Thursday, March 3, 2011

Crucified Mortals - Crucified Mortals (2011)

I remember hearing these gentlemen back when they put out their Converted by Decapitation EP in 2004. At the time, I was playing a straight up old school thrash/death metal band and we had been hunting down similar artists. The drummer encountered Crucified Mortals, a band featuring some current and former Nunslaughter folks. What I heard then wasn't so bad, and having now listened through their debut, s/t full-length, I come off with the same general impression: well-written, energetic thrash in the vein of Razor, Sodom, Slayer and Kreator, with vocals that remind me of a mix between Tom Araya and King Fowley. This is definitely a pretty authentic record, minus all the fashion-thrashin' bullshit, with a serious take on the style that does not belay the intelligence.
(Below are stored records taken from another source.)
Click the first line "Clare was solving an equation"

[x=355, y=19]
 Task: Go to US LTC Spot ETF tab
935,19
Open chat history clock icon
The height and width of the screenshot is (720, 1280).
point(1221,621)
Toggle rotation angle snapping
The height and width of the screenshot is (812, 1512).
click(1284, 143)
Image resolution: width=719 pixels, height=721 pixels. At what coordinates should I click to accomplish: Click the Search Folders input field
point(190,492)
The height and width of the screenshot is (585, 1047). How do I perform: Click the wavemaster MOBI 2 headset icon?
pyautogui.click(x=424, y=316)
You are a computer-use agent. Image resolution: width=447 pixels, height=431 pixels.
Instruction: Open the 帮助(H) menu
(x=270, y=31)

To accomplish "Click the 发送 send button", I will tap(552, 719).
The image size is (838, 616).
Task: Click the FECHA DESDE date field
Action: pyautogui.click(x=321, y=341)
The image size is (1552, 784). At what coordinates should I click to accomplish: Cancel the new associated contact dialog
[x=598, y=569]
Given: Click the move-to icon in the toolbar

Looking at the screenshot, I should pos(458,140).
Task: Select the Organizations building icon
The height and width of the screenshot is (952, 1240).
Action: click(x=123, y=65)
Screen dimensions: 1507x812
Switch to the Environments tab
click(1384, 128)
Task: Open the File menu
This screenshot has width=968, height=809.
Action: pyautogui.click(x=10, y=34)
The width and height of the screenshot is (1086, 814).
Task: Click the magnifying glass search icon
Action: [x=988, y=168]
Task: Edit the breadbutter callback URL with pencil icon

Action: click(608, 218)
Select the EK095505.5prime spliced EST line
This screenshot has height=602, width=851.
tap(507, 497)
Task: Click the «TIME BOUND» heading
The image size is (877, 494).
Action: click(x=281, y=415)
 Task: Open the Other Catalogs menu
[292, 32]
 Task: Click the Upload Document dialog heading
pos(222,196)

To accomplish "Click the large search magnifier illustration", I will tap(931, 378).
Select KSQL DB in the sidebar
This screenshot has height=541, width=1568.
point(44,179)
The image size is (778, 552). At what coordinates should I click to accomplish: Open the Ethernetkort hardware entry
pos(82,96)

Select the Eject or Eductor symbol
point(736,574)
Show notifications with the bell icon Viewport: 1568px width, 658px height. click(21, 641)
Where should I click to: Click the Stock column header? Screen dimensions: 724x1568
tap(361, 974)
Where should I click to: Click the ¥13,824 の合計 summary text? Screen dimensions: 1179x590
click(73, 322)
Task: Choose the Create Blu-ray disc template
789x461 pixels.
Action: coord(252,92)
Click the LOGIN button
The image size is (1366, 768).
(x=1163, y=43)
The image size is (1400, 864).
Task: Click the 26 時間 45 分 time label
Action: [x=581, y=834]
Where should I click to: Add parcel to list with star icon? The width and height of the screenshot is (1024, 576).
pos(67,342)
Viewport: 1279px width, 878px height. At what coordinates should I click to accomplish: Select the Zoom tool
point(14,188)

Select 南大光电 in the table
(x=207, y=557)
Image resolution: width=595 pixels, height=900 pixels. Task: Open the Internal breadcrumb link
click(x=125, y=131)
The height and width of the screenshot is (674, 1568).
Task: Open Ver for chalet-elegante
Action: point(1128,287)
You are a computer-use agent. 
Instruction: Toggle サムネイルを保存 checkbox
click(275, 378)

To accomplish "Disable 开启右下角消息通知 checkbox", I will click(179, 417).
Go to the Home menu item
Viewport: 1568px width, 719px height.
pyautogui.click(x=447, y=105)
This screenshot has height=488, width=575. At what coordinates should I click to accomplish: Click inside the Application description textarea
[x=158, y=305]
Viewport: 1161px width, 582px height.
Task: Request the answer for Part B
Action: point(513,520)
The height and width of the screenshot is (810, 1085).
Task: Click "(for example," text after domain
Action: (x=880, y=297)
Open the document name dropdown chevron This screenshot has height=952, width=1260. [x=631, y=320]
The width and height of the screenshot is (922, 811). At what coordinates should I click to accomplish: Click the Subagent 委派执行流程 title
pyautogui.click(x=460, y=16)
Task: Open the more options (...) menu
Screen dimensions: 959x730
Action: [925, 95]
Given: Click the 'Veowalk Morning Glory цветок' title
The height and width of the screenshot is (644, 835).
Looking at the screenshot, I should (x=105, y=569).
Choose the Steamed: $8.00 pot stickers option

It also opens with a bang, through the horror-like intro sequence "The Seance", creepy melodies winding down into the explosive burst of "Sordid Treachery". Piledriver guitar rhythms that make me reminisce for Dave Carlo's playing on Razor's Violent Restitution, thicker in tone if a little less potent and memorable. However, they're amazingly consistent, so you can count on breaking your neck for about 37 minutes of generally faster paced assault like "Resurrected Fiend", "Ghastly Affliction", "Desecrating the Dead" and "Figure in Black". They rarely fall off course, and even when they do you get the ominous bass intro of "Perpetrator" or the more glorious tank treading that inaugurates the closer "Doom". Expect a lot of tight, sinister patterns being thrust at you many miles per hour, and some descending, evil riffs similar to Slayer in their 80s prime.

I will admit that I don't particularly love the vocals of Reaper Horval, but I doubt they'll dissuade anyone who fancies the meatier thrash frontmen of Rigor Mortis, Deceased, Gammacide or Demolition Hammer, and they certainly fit over the ensuing mayhem. Few of the songs here really stand out in the long run, but they're definitely entertaining while they last, and credit should be given that Crucified Mortals entirely avoids the self-referential pageantry that has plagued new thrash acts throughout the 21st century. These men obviously care about the real deal, listen to all the right influences, and their output is indisputably sincere. In fact, I'd say I enjoy this more than a number of Nunslaughter releases, and certainly more than a lot of the less interesting US thrash retroverts like Warbringer or Lich King, but it doesn't hit all the right notes for cult status.